Papaya fruit nutrition facts
Papaya fruit s another gift of Mexicans to this world. This exotic fruit, also popular as pawpaw, is packed with numerous health benefiting nutrients. It is one of the favorites of fruit lovers for its nutritional, digestive, and medicinal properties. It probably thought to have originated in the Central Americas.
Papaya plant is grown extensively all over the tropical regions under cultivated farms for its fruits as well as for latex, papain, an enzyme that found wide applications in the food industry.
Botanically, the plant belongs to Caricaceae family of flowering plants, in the genus; Carica.
Papaya tree bears many spherical or pear-shaped fruits clumped near its top end of the trunk. They come in variety of sizes ranging from 6-20 inches in length and 4-12 inches in diameter. An average-sized papaya weighs about a pound.

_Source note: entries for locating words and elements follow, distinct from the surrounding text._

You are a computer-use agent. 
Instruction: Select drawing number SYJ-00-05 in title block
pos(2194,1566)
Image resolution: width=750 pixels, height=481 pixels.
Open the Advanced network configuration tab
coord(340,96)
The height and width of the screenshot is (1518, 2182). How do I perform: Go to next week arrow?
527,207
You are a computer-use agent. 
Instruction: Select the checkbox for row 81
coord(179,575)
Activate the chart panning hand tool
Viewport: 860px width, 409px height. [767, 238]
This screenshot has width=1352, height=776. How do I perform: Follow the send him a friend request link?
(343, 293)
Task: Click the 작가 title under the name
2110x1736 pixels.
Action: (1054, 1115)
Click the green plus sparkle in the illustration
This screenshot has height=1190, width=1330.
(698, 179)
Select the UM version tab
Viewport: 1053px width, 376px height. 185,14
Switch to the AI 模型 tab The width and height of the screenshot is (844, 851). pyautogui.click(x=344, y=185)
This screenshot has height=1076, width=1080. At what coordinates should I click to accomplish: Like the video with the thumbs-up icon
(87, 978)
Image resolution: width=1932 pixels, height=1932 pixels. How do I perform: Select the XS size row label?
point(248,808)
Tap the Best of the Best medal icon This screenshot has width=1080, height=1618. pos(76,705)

The fruit is said to ripen when it yeilds to gentle thumb pressure, and its skin turned amber to orange hue.
Inside, the fruit features numerous black peppercorn like seeds, encased in a mucin coat, at its hollow central cavity as in melons. The flesh is orange in color with either yellow or pink hues, soft in consistency and has deliciously sweet, musky taste with rich flavor.
Babaco fruit is closely related to papaya, and has similar appearance and flavor as papaya.